▶ ACTION ITEM
Leave out the pictures and repeat the entries below verbatim.

── PROVIDED DATA ──

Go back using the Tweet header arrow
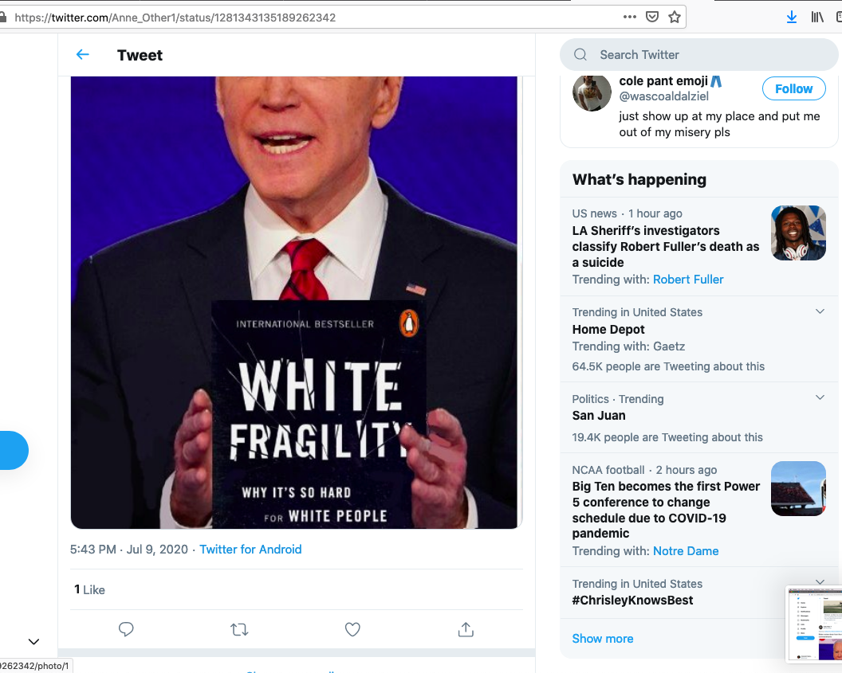 coord(83,55)
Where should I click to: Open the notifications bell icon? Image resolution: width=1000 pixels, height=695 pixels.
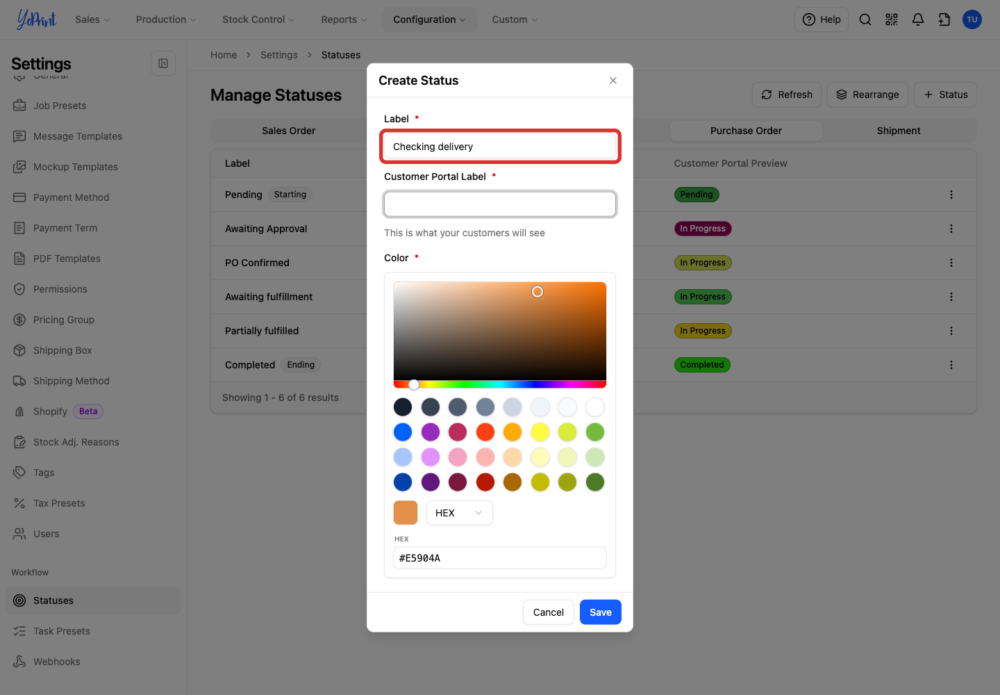point(918,19)
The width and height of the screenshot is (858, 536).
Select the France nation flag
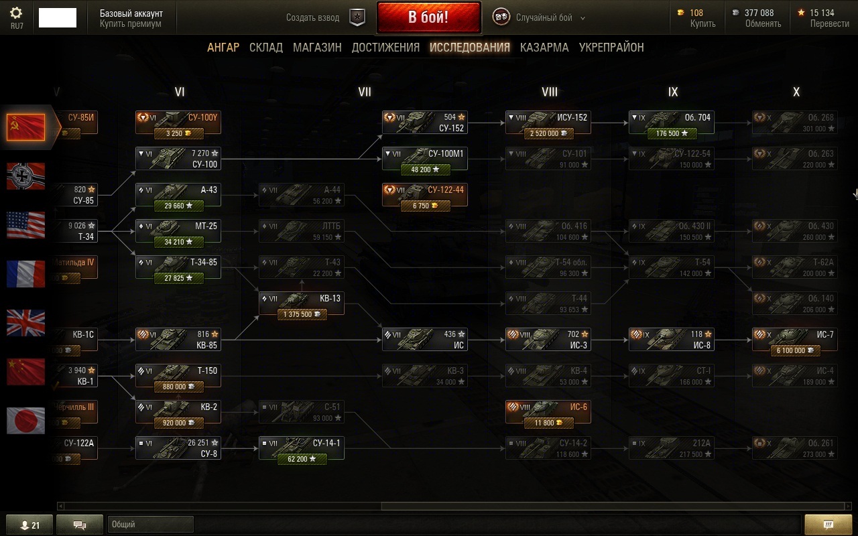tap(26, 274)
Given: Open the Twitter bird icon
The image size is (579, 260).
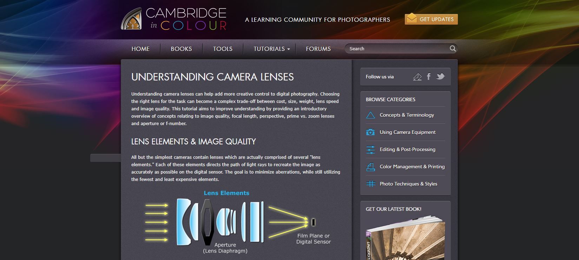Looking at the screenshot, I should coord(440,76).
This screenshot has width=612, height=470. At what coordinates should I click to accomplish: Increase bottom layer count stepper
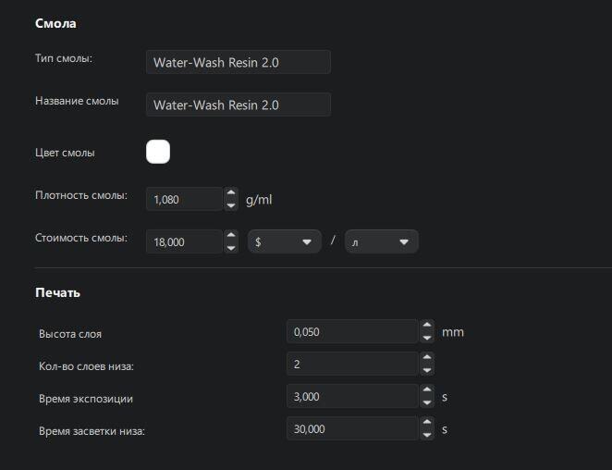[426, 358]
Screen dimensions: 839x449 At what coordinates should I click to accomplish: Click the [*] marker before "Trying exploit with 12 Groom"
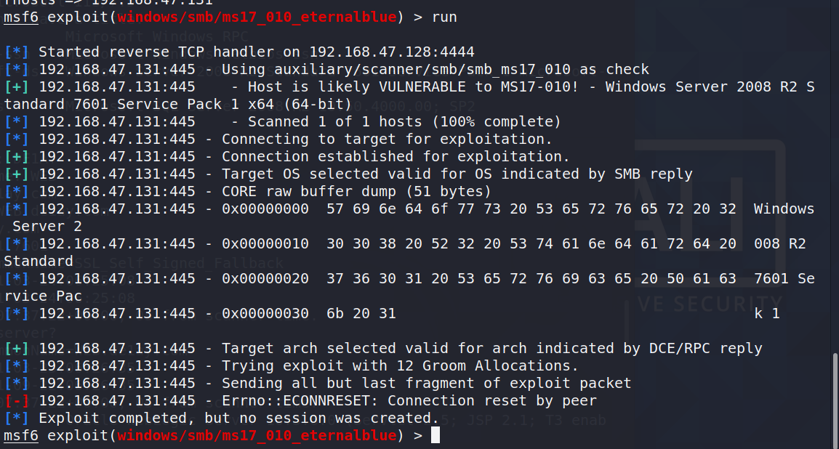[17, 365]
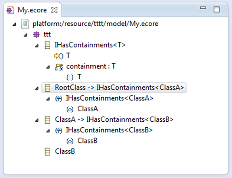The image size is (232, 178).
Task: Click the purple ttt package icon
Action: pos(36,35)
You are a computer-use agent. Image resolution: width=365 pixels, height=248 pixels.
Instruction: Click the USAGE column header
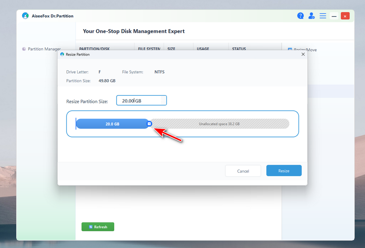coord(203,49)
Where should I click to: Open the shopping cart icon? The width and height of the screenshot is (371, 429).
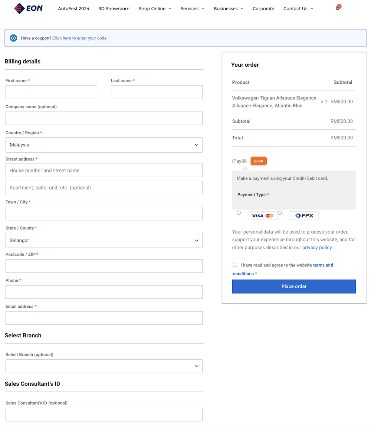338,8
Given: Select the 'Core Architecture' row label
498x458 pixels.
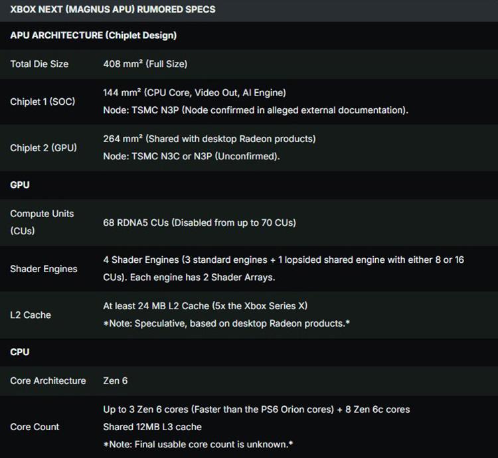Looking at the screenshot, I should click(x=48, y=380).
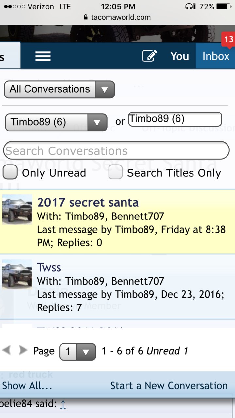Open avatar of 2017 secret santa conversation

[x=17, y=209]
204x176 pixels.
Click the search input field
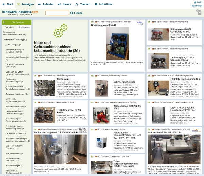(57, 13)
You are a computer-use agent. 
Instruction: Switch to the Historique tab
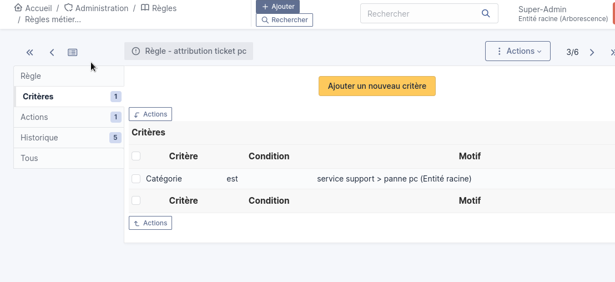point(39,138)
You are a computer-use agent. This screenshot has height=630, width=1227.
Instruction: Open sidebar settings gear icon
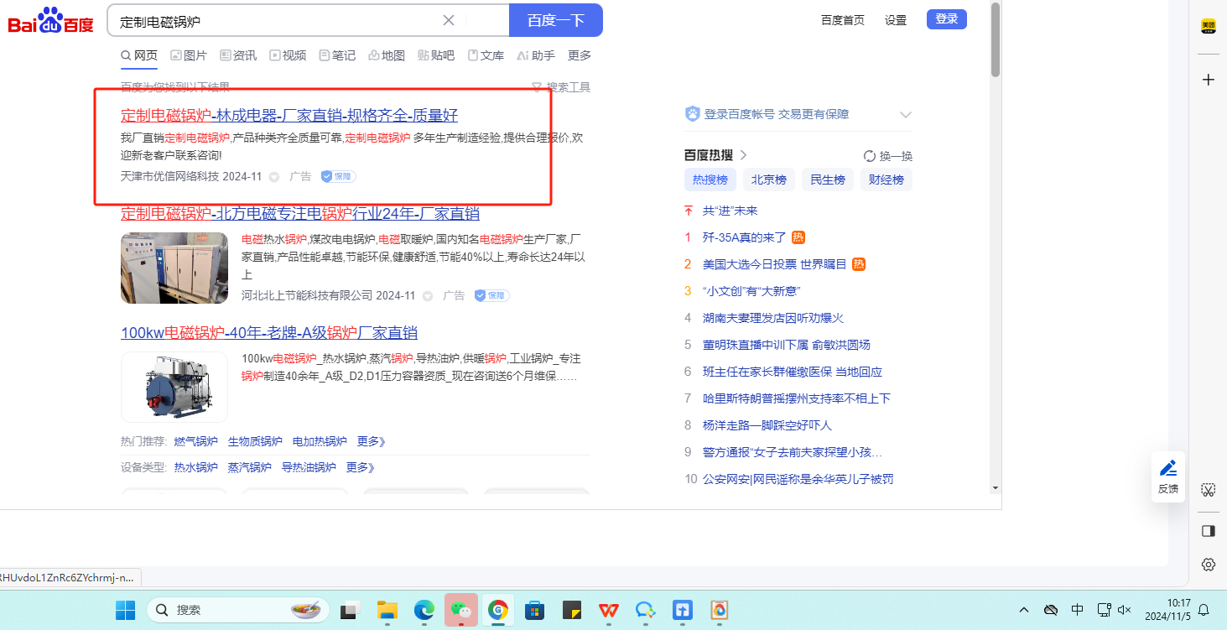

───

▶ RESPONSE BELOW
Go back using the Tweet header arrow
 coord(83,55)
Where should I click to: Open the notifications bell icon? Image resolution: width=1000 pixels, height=695 pixels.
point(918,19)
The width and height of the screenshot is (858, 536).
Select the France nation flag
tap(26, 274)
Given: Open the Twitter bird icon
The image size is (579, 260).
Looking at the screenshot, I should coord(440,76).
This screenshot has width=612, height=470. At what coordinates should I click to accomplish: Increase bottom layer count stepper
[426, 358]
Screen dimensions: 839x449 At what coordinates should I click to accomplish: Click the [*] marker before "Trying exploit with 12 Groom"
[17, 365]
The image size is (232, 178).
Task: Click the purple ttt package icon
Action: pos(36,35)
You are a computer-use agent. Image resolution: width=365 pixels, height=248 pixels.
Instruction: Click the USAGE column header
coord(203,49)
Where should I click to: Open the shopping cart icon? The width and height of the screenshot is (371, 429).
338,8
Given: Select the 'Core Architecture' row label
498x458 pixels.
Looking at the screenshot, I should click(x=48, y=380).
Open avatar of 2017 secret santa conversation

[x=17, y=209]
204x176 pixels.
Click the search input field
(57, 13)
You are a computer-use agent. 
Instruction: Switch to the Historique tab
point(39,138)
You are a computer-use agent. This screenshot has height=630, width=1227.
Instruction: Open sidebar settings gear icon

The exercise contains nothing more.